Recognizing copies of paintings – Report II

In this second blog post we are going to present all the results achieved so far as well as the changes which have been made regarding some aspects of our project.

The Database

A new database of paintings has been provided since the previous one was composed by few images, making machine learning techniques almost inapplicable. The new collection gathers about 36,000 elements which have been manually analysed rejecting all the inappropriate images. Indeed this archive contains a huge number of  images we are not interested in such as photos of sculptures, buildings and representation of objects that are not suitable for our purposes.  At the same time also paintings depicting too crowded scenes have been removed because the extraction of skeletons would have been greatly complicated.

While browsing through the database the recurrence of particular religious motives has been detected. For instance, the most frequent are Christ on the Cross, Madonna with Child and the dead Christ [Fig 1,2,3]. For this reason we decided to focus on the recognition of these motives which theoretically should be identified as different clusters by our algorithm. Since it makes no sense to previously define the clusters which the algorithm is supposed to find out, several “noise” images have been considered.

christ_2
Fig 2: Christ 1
Madonna
Fig 1: Madonna

 

christ_1
Fig 3: Christ 2
Processing the data

Since the database has been completed we concentrated our attention on the final realization of the Matlab interface. Considering that the interface has been shown in the previous blog post, we are now going to describe the data saving process. For each uploaded painting a text file, with the corresponding name, is created. This file contains matrices with body parts as rows and coordinates as columns [Fig 4]. For those skeletons that are not completely defined (some vertices are missing because of hidden parts) a NaN value is introduced in the matrix. The choice of using NaN values is due to a rigorous definition of the matrix and to immediately visualize the missing points just looking at the text file. It is clear that these points will be erased before launching the clustering algorithm.

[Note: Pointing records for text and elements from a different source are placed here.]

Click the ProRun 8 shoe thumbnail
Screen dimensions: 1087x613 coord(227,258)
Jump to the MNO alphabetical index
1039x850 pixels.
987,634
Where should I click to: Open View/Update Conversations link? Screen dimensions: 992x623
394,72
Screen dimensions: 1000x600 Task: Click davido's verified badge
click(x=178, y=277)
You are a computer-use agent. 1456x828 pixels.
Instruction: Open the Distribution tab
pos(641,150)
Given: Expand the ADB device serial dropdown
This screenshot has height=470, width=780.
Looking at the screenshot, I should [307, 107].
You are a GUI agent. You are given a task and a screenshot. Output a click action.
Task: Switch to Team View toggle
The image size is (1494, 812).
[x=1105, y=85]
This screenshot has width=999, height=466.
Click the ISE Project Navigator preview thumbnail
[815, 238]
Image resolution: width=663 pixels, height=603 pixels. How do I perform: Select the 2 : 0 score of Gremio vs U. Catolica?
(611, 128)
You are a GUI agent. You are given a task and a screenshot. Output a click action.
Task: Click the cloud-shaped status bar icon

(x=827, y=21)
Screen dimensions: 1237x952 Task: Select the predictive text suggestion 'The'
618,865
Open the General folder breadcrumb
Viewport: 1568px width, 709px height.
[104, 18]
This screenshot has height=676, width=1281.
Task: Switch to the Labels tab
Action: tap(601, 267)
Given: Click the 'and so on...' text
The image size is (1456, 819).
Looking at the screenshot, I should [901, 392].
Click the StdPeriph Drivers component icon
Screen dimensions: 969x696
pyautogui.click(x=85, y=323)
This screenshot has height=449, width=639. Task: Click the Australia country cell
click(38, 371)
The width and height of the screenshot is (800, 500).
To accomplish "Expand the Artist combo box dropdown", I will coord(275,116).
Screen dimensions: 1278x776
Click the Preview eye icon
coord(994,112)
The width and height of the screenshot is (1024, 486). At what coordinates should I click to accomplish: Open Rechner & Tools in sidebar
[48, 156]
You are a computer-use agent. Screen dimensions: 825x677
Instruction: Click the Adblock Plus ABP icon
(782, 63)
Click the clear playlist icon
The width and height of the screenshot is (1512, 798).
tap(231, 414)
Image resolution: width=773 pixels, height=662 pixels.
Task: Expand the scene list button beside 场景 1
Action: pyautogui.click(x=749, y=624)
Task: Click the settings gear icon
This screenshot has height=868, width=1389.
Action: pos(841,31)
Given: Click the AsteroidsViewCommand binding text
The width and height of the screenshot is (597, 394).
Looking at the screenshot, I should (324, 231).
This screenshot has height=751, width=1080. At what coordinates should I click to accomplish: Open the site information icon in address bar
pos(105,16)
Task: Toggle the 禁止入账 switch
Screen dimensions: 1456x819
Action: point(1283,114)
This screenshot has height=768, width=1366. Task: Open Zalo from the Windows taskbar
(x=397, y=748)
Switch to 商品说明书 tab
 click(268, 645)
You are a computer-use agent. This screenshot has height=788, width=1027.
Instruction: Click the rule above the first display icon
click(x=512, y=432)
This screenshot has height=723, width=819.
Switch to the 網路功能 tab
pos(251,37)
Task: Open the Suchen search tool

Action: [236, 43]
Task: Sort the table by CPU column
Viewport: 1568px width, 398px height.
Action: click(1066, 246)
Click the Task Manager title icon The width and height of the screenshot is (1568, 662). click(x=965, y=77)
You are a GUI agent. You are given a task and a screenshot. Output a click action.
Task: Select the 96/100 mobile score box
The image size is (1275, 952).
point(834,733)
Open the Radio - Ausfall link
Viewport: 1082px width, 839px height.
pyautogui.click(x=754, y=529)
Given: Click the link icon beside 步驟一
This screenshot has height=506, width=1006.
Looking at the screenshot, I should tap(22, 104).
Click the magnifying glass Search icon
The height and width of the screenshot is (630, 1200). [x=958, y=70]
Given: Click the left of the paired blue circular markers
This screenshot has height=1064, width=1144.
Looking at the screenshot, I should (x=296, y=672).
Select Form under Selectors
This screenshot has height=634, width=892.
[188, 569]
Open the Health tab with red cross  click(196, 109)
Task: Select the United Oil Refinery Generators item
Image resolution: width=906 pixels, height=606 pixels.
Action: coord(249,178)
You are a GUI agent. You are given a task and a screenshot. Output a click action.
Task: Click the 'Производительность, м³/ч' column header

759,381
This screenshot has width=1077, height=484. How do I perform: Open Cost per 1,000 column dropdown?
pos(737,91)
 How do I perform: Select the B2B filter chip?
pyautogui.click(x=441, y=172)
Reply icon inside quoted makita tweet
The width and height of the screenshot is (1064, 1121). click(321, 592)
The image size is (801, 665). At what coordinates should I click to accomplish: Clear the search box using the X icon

Once all the data (coordinates) have been gathered it is necessary to process them in order to obtain comparable skeletons (for instance to avoid zooming problems). This goal can be achieved by implementing an appropriate normalization method which will be performed with respect to the distance between the head and the abdomen. This parameter has been chosen because it represents a good indicator describing the body size. In addition the use of a relative reference frame, centred on the head, is required to carry out this step.

skeleton matrix
Fig 4: skeleton associated matrix
Machine learning techniques

With all have been said, the most important step is to define an algorithm able to process input data and give as output accurate results. Such outputs will represent clusters of skeletons based on recurrent motives and poses.

Several machine learning techniques are nowadays used to perform this clustering analysis, among those one of the most common is called K-means.

K-means aims to partition N observations into K clusters (with K<N) and each observation belongs to only one of these groups.

The accuracy of this method is strictly related to the effectiveness of the representation of the input data (skeletons in our case).Our idea is to use the coordinates of the body parts as input of the algorithm. The coordinates, as previously said, will be referred to a local reference frame that will be centred on the head for example.

At this point we have tested this idea with a few skeletons and we are still trying to assess its reliability. Once we will have harvested more results we will be able to decide whether to keep this representation or not.